* [SOURCE DOCUMENT]:
# # # # #
Benhadad and Hazael -- Elisha in Tears
2 Kings 8:13
And Hazael said, But what, is your servant a dog, that he should do this great thing? And Elisha answered…

The cure of Naaman the Syrian was long remembered in Damascus. It is not surprising, therefore, that Ben-hadad the king, although an idolater — finding himself in the grasp of a disease that threatened his life — should have been anxious to consult the prophet Elisha. The answer of the prophet was ambiguous. So far as the disease itself was concerned, the king might recover; but the purpose to kill him was already in the heart of his very commissioner. The man of God bursts into a flood of tears. The fairest lands and cities of Israel, Hazael would utterly destroy. The hope of Israel — her young men — would be ruthlessly slain. And there were other nameless and almost incredible barbarities. The courtier is rooted to the earth with horror. He repudiates the image of the prophetic mirror. At the thought of such crimes, he recoils from his own future self. "Is thy servant a dog?" he exclaims in indignation, "to commit such a mass of iniquities?" Elisha makes no reply, save this; he would be soon king of Syria, and then he left Hazael to infer the rest.

1. Let me remark, to a heart not wholly corrupted, such self-repudiation as this of Hazael is natural. Are we to look on this Syrian prince, as he stands in the presence of Elisha, merely as a hypocrite? I think not. I believe his recoil from his future guilt, as here narrated, was perfectly genuine. I believe that when he uttered the words, "Is thy servant a dog?" he was quite unable to realise that he could ever be the author of the crimes predicted. The story, therefore, is true to nature. Suppose Cain had been told he would one day lift his club against his brother and fell him to the ground, would he not have said, and said with quite as much passionate feeling as Hazael, "Is thy servant a dog?" Can we doubt that David would have uttered the same language, had any one predicted his conduct in the matter of Uriah? I believe the time was when Judas even would have started back, in deprecating protest and shuddering terror, asking in relation to the awful crime he afterwards committed, "Is thy servant a dog?" This is only the voice of human nature, not yet hardened in iniquity. When no passion blinds him and no interest warps the feelings of his heart, the most ignorant and untutored man will often revolt from sin and crime.
# # # # #
* [SUPPLIED DATA]:
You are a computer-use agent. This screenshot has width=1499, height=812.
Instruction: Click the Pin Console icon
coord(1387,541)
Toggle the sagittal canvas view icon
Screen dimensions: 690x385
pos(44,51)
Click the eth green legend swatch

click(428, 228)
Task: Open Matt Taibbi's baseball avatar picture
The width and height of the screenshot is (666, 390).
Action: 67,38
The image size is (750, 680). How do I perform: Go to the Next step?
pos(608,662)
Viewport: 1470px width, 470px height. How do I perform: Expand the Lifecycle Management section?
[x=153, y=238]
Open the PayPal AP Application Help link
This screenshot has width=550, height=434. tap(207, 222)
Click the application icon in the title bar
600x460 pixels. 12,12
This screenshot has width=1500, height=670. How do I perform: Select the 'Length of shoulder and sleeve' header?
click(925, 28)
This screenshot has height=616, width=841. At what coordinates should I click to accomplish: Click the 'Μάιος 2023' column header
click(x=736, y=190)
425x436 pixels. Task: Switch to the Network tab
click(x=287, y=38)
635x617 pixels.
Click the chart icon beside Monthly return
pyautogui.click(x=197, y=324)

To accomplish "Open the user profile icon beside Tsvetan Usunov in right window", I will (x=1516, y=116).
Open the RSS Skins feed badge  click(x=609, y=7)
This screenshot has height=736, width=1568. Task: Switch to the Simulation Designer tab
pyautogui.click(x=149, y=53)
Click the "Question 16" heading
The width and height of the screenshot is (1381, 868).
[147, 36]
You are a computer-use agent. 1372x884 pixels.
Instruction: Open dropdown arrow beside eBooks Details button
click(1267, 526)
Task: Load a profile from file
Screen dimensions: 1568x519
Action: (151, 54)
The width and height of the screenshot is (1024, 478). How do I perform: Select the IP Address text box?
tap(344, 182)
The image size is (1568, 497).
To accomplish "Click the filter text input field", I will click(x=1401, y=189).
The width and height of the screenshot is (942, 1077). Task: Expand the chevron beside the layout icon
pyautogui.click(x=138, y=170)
# # # # #
* [TASK SET]:
A. In the sermon on Hazael and Elisha, what did Elisha tell Hazael he would soon become?
B. Pick up the sermon on Hazael and Elisha after its last sentence and keep writing it.

* [EXPECTED RESPONSES]:
A. King of Syria.

B.
2. Although to a heart not wholly corrupted, such self-repudiation as this of Hazael is natural, man's ignorance of his own character is such that he may one day be guilty of the very sins which for the present he believes to be impossible. Elisha was right; Hazael was wrong. He did not know his own heart. "Though I should die with thee, yet will I not deny thee." We know who said that. Christ knew Peter better than Peter knew himself. "Before the cock crow twice, thou shalt deny me thrice." Let us pause here and gather up a few solemn lessons for ourselves.

(1) First of all, let us beware of what is evil in its first beginnings. That solid, fossilised rock is only the result of successive accretions of loose sand; and a character like Hazael's is only the result of the action and power of principles of evil permitted to grow up and develop in the soul, without hindrance or check. Life nowhere grows by freaks. That infant needs pure air and nourishing food. Even so with every malign influence and wicked way; feed them, and they will grow.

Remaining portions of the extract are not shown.